--- Problem statement ---
Locate the line containing "You are a GUI" in the entries below, then retype it and every later line exactly, leaving out pictures.

--- Supplied information ---
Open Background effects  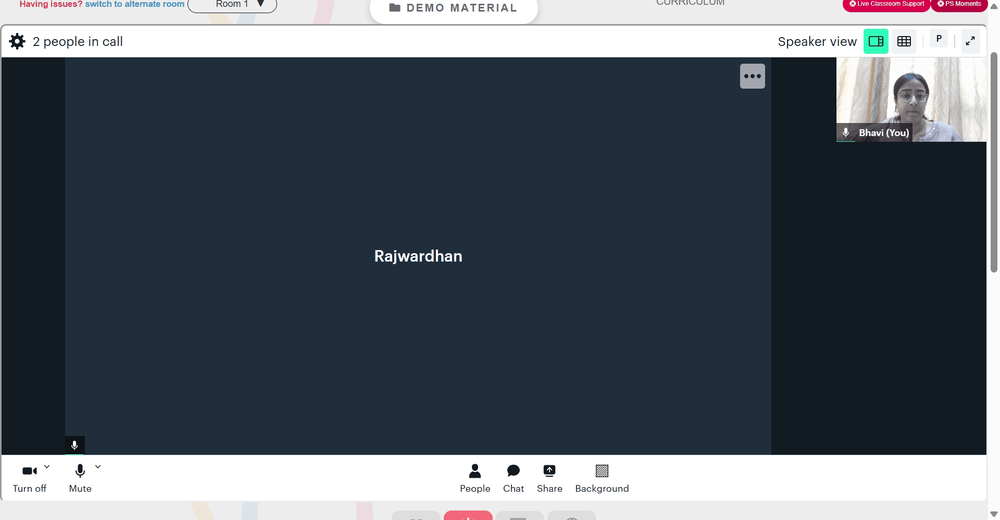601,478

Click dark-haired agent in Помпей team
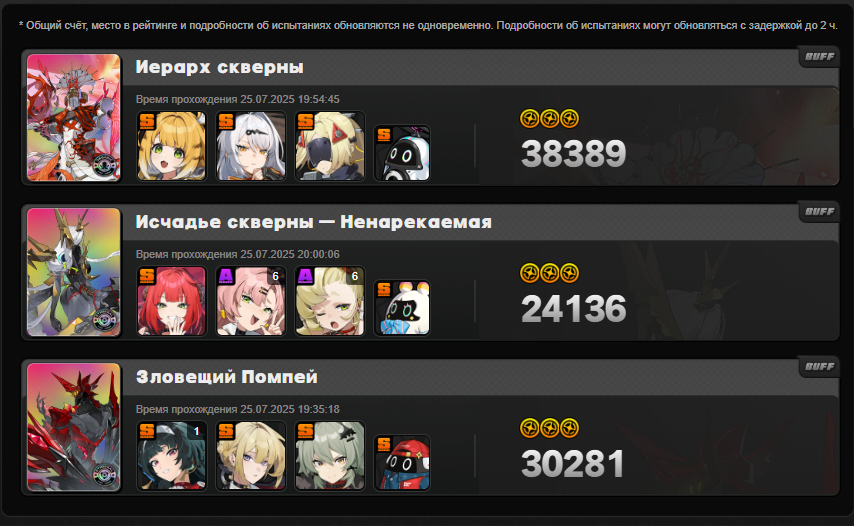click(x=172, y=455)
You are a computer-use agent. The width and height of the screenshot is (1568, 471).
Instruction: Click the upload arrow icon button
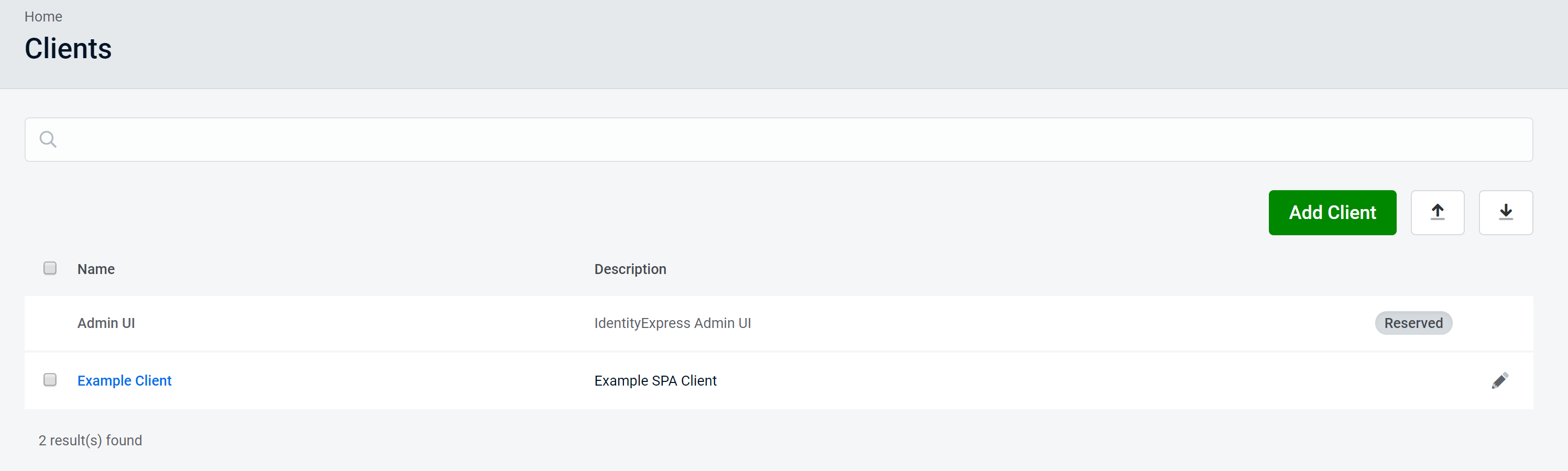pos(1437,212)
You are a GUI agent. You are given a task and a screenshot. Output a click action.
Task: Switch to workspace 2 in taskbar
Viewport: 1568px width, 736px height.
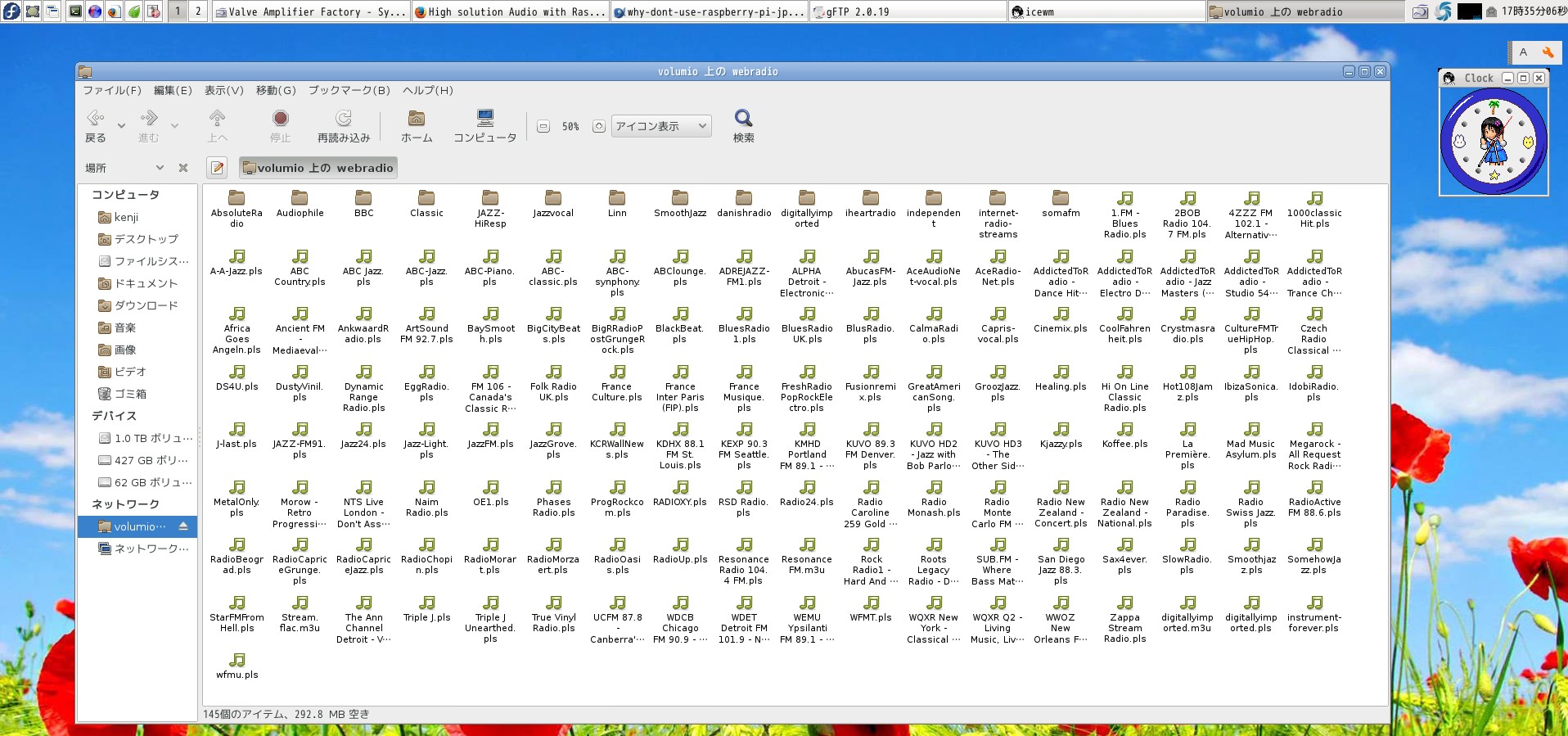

--- Exercise response ---
You are a GUI agent. You are given a task and a screenshot. Output a click action.
Task: Switch to workspace 2 in taskbar
Viewport: 1568px width, 736px height.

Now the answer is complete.